DJABARPOS.COM, Jakarta – Isu tentang tanah bersertipikat akan diambil alih negara jika dibiarkan kosong selama dua tahun kembali ramai diperbincangkan publik. Menanggapi keresahan ini, Direktur Jenderal Pengendalian dan Penertiban Tanah dan Ruang (Dirjen PPTR) Kementerian ATR/BPN, Jonahar, menjelaskan bahwa penertiban tanah telantar memiliki aturan dan kriteria berbeda tergantung jenis hak atas tanah tersebut.
Menurut Jonahar, untuk tanah berstatus Hak Milik (SHM), proses penertiban tidak semudah itu. Ada syarat khusus yang diatur dalam Pasal 7 Peraturan Pemerintah (PP) Nomor 20 Tahun 2021 tentang Penertiban Kawasan dan Tanah Terlantar.
“Penertiban tanah hak milik hanya bisa dilakukan jika tanah dikuasai pihak lain selama 20 tahun tanpa hubungan hukum, menjadi perkampungan, atau tidak memenuhi fungsi sosialnya,” jelas Jonahar.
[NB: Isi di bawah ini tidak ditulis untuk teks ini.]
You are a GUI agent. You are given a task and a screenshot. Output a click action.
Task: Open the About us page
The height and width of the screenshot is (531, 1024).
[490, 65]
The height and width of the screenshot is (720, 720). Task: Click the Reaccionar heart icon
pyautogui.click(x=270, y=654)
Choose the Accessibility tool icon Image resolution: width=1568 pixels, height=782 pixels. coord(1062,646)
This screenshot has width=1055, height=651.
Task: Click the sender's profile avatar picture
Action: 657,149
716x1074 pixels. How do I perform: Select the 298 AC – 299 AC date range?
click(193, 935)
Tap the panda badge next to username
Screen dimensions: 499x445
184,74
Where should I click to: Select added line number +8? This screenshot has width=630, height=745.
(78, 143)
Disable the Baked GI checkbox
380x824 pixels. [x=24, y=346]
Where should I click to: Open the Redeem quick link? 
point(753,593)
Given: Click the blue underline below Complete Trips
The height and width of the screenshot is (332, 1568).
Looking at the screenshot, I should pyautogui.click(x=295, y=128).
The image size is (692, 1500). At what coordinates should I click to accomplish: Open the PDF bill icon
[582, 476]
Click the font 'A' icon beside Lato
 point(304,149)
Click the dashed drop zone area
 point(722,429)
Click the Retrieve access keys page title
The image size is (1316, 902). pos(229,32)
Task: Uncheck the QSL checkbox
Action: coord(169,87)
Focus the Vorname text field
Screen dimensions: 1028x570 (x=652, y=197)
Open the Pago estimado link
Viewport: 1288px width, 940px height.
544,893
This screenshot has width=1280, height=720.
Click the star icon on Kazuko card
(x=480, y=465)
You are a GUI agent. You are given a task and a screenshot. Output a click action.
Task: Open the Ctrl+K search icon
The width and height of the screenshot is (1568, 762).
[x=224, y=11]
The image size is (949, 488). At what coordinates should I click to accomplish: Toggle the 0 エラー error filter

Sementara itu, penertiban lebih difokuskan pada tanah berstatus Hak Guna Usaha (HGU) dan Hak Guna Bangunan (HGB) yang dimiliki oleh badan hukum. Berdasarkan aturan, tanah HGU dan HGB dapat menjadi objek penertiban jika dalam waktu dua tahun sejak haknya diterbitkan tidak digunakan sesuai peruntukannya.
“Kalau HGU, ya ditanami sesuai proposal awal. Kalau HGB, dibangun sesuai rencana. Kalau hak milik, jangan sampai dikuasai orang lain,” ujarnya.
Jonahar juga menegaskan bahwa kebijakan ini bukan untuk mengambil tanah rakyat, melainkan mendorong pemanfaatan tanah secara optimal agar tidak menimbulkan konflik atau penyalahgunaan.
Hal ini, katanya, sesuai amanat Pasal 33 UUD 1945, bahwa tanah dan sumber daya agraria dikuasai negara dan digunakan sebesar-besarnya untuk kemakmuran rakyat. (Arsy)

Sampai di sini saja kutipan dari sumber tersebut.